Mechanistic and experimental studies

Although the molecular mechanism(s) underlying the action of FMT remains unclear, it is believed to work by restoring the patient’s microbiome with diverse microorganisms, restoring the normal gut microbiota. As the liver and gut are connected via the enterohepatic circulation, any alteration in gut microbiota leads to altered metabolism which indirectly affects the liver. FMT was found to have a positive effect on liver function parameters and inflammatory mediators known to be an important driver of cirrhosis-associated complications. FMT may attenuate bacterial translocation by restoring gut barrier function and/or promoting SCFA synthesis by gut bacteria [95]. Interestingly, germ-free mice receiving gut microbiota from a patient with severe alcohol-associated hepatitis developed more severe liver inflammation, worse liver necrosis, increased intestinal permeability, and bacterial translocation than mice receiving gut microbiota from patients without alcohol-associated hepatitis [96]. In addition, FMT prevents the development of ethanol-induced liver lesions and FMT-protected mice recovered a gut microbiota comparable to that of alcohol-resistant mice [97]. A study in mice demonstrated that insulin resistance and the fatty liver phenotype could be transmitted via FMT [90]. To date, FMT studies in NAFLD have mostly been performed in murine models. Mice fed a high-fat diet had a significant decrease in intrahepatic lipid accumulation and intrahepatic inflammatory cytokines after 8 weeks of FMT compared with controls [98]. Similarly, mice transplanted with faeces from patients with NASH showed increased hepatic steatosis and inflammatory cell infiltration compared to those transplanted with faeces from healthy controls [99]. Although promising, further FMT studies are needed in earlier stages of NAFLD to evaluate its effectiveness on altering liver histology and slowing disease progression in humans.

Clinical studies

Among all liver diseases, patients with severe alcohol-associated hepatitis caused by chronic and acute alcohol abuse may benefit most from FMT due to limited therapeutic options. Survival rates in patients with severe alcohol-associated hepatitis are poor (with mortality rates of up to 30%) and 60% of patients will need a liver transplant [100]. Two small studies using FMT combined with standard of care showed significant improvements in 1-year survival rate in FMT-treated patients compared with historical controls (87.5% vs. 33.3%) [101, 102]. In one of the first pilot studies by Philips et al., 8 male patients with severe alcohol-associated hepatitis who received 7 days of FMT were compared with 18 matched historical controls with severe alcohol-associated hepatitis who received standard of care during the same period. Indices of liver disease severity within the first week of FMT improved significantly in the FMT arm compared to the standard care arm, and survival was also significantly better in the FMT arm [102]. These results suggest that FMT improves survival beyond what is offered by current therapies and may be a cost-effective bridge to liver transplant. Microbial analysis revealed a reduction in Proteobacteria and an increase in Actinobacteria 1 year after FMT. Importantly, co-existence of donor and recipient species was seen up to 12 months post-FMT [102]. A randomised-controlled trial comparing FMT vs. corticosteroid therapy in patients with severe alcohol-associated hepatitis (NCT03091010 at www.clinicaltrials.gov) is in progress. A recent study also reported that alcohol craving or consumption and long-term alcohol-related hospitalisations can potentially be reduced by FMT in patients with alcohol use disorders [103].
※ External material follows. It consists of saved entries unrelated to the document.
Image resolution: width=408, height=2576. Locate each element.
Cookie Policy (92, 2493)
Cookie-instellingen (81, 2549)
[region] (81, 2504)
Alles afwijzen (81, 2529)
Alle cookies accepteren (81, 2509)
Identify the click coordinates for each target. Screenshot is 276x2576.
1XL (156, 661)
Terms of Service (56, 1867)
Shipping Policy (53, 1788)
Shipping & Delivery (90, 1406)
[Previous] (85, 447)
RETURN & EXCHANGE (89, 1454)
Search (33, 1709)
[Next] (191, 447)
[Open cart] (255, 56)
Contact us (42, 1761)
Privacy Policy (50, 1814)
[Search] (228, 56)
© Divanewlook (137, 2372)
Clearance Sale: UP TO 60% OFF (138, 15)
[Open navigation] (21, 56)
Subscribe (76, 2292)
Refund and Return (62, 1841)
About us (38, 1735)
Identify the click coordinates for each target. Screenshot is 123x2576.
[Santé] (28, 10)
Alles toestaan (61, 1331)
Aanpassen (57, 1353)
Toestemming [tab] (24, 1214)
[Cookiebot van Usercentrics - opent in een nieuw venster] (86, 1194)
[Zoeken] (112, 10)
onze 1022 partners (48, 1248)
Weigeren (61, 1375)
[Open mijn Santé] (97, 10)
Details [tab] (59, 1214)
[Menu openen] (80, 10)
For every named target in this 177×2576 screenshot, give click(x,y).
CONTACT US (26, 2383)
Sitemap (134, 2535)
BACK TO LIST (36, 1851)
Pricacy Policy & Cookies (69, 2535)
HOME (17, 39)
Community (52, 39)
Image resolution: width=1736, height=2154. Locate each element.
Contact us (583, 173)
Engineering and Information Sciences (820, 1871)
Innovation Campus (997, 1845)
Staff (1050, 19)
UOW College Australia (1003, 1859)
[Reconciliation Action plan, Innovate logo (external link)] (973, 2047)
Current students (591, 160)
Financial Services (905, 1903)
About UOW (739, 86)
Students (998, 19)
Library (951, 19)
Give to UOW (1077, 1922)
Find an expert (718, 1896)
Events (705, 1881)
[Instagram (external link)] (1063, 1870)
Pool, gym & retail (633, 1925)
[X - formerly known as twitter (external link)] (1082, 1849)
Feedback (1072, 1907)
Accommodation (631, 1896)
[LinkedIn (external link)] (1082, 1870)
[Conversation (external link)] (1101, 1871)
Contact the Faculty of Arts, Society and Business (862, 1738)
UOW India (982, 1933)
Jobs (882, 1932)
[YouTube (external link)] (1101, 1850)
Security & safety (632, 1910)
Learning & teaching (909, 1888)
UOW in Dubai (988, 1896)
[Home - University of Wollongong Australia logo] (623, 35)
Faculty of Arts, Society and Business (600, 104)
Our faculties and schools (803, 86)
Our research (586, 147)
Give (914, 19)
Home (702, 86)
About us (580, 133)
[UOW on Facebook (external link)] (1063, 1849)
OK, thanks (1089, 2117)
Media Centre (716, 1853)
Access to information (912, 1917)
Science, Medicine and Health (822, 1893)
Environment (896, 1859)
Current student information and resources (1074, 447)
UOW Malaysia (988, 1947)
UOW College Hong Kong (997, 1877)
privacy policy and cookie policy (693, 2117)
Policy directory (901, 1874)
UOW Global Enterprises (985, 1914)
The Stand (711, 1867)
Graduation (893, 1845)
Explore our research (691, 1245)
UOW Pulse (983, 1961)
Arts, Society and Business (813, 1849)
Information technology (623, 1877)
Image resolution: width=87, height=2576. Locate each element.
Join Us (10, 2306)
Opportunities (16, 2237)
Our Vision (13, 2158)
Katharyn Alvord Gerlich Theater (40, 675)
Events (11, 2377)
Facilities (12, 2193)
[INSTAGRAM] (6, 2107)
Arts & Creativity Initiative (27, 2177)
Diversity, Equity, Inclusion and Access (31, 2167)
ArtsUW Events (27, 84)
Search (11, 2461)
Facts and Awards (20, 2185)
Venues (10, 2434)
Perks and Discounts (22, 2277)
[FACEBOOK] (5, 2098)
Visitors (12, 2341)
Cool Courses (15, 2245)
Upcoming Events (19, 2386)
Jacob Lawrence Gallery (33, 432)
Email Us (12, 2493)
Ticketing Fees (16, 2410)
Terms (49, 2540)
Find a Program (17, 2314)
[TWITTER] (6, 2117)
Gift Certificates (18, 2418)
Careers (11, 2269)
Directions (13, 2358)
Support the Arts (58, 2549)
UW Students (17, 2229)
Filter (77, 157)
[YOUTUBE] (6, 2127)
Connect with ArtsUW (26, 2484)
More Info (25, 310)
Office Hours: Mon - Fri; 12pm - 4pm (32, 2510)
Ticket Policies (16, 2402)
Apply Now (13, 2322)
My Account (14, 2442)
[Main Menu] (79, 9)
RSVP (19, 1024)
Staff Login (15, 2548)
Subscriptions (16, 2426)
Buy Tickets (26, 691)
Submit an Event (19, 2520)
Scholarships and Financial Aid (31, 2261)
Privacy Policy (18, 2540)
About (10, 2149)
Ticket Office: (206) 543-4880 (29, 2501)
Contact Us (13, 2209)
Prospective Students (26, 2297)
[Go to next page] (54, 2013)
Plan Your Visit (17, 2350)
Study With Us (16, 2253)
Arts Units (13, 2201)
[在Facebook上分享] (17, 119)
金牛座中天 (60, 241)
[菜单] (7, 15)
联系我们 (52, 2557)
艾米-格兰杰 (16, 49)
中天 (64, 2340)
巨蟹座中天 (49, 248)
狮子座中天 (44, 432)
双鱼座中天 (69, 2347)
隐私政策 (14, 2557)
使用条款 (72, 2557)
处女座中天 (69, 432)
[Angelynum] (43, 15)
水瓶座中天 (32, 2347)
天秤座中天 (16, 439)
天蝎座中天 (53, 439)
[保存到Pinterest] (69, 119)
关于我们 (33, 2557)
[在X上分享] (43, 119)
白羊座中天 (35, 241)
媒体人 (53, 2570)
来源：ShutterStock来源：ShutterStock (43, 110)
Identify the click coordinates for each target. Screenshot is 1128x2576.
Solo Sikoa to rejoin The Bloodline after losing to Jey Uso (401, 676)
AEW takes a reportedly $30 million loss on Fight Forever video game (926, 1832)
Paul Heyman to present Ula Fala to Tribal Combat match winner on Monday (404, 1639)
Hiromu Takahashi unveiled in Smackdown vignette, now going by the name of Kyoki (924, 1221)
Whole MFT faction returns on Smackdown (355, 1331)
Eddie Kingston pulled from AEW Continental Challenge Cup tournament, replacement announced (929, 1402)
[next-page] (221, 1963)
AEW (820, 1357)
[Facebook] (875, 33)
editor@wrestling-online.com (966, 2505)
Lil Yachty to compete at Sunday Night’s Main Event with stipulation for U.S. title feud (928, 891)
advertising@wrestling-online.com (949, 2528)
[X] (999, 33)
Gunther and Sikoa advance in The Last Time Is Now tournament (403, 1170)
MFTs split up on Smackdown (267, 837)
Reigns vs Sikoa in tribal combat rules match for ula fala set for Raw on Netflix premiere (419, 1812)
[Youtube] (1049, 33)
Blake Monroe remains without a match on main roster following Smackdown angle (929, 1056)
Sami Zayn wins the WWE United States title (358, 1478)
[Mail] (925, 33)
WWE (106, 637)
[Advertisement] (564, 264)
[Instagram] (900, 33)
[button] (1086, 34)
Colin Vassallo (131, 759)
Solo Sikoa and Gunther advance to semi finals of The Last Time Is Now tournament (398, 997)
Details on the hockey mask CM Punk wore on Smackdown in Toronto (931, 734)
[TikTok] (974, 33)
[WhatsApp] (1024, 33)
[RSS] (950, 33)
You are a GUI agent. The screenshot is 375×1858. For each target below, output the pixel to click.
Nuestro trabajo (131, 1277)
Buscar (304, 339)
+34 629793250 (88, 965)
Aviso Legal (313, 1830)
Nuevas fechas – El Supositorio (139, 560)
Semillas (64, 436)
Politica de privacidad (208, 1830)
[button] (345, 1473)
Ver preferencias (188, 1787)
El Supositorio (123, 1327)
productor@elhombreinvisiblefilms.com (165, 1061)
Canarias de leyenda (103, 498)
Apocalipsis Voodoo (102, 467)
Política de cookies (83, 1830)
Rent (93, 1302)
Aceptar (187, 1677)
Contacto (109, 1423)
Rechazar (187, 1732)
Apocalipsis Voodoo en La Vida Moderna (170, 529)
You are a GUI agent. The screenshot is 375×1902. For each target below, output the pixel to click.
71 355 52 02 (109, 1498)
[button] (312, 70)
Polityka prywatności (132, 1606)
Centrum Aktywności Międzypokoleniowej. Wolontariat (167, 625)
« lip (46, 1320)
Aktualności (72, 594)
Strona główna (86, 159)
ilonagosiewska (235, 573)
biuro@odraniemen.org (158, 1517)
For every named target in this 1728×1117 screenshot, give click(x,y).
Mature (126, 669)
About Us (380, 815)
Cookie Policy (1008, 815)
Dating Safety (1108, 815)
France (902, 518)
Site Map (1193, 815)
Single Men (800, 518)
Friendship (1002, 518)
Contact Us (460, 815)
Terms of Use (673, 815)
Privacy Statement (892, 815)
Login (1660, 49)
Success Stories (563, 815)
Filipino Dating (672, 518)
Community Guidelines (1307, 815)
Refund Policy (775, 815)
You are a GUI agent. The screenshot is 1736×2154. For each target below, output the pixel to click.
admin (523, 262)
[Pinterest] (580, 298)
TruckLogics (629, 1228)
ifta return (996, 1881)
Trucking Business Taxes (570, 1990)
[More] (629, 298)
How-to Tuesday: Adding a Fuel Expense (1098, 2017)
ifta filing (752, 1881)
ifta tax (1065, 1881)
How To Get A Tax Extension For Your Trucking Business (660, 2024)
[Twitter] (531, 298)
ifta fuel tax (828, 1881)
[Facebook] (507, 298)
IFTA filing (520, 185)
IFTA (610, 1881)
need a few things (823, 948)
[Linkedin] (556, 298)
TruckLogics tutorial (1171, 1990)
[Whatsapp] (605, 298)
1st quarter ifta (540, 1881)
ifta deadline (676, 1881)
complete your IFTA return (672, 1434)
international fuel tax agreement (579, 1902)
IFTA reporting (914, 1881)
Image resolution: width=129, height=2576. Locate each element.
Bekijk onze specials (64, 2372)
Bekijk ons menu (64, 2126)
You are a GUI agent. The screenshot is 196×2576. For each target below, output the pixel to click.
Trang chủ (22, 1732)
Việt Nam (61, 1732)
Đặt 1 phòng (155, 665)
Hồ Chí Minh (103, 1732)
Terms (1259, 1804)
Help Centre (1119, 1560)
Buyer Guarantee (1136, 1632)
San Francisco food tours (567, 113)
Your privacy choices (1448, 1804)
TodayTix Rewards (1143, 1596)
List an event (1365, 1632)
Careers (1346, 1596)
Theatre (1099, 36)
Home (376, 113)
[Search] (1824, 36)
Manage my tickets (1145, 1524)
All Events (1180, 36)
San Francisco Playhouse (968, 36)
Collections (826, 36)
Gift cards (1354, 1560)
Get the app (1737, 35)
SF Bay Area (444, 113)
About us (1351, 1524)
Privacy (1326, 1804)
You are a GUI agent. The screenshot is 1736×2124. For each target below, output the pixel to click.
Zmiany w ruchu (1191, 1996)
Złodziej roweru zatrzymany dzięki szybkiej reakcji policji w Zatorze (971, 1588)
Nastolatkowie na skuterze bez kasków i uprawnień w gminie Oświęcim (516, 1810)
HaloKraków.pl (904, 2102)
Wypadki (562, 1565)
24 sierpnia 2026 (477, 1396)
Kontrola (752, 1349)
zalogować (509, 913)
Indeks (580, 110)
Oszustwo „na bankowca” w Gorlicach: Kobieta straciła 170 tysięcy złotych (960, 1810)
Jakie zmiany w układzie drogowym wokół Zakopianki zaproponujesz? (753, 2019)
In patients with HE whereby bacterial metabolic products can trigger cognitive impairment after passing the blood-brain barrier [104, 105], FMT represents a promising approach for modulation of the gut microbiota in association with standard therapy (lactulose or rifaximin). Pilot studies have demonstrated that FMT enema and oral capsule FMT can achieve good safety and efficacy in patients with HE [106–108]. In an open-label randomised trial, 20 outpatients with cirrhosis and recurrent HE were randomised to FMT preceded by 5 days of broad-spectrum antibiotics or standard of care with lactulose or rifaximin [109]. HE recurred in 50% of patients in the standard of care arm but no recurrence was reported in those who received FMT, which was also associated with lower hospitalisation rates and greater improvement in cognitive tests. Safety and efficacy were maintained for up to 1 year, with significantly less HE and reduced hospitalisation episodes in the FMT compared to standard care arm [110]. Improvement after FMT was accompanied by an increase in faecal microbial alpha diversity and abundance of the beneficial bacteria Lactobacillaceae and Bifidobacteriaceae [109]. A recent systematic review consisting of 4 human studies and 2 rodent studies reported that FMT overall led to an improvement in neurocognitive function and a reduction in severe adverse events in patients with HE [111].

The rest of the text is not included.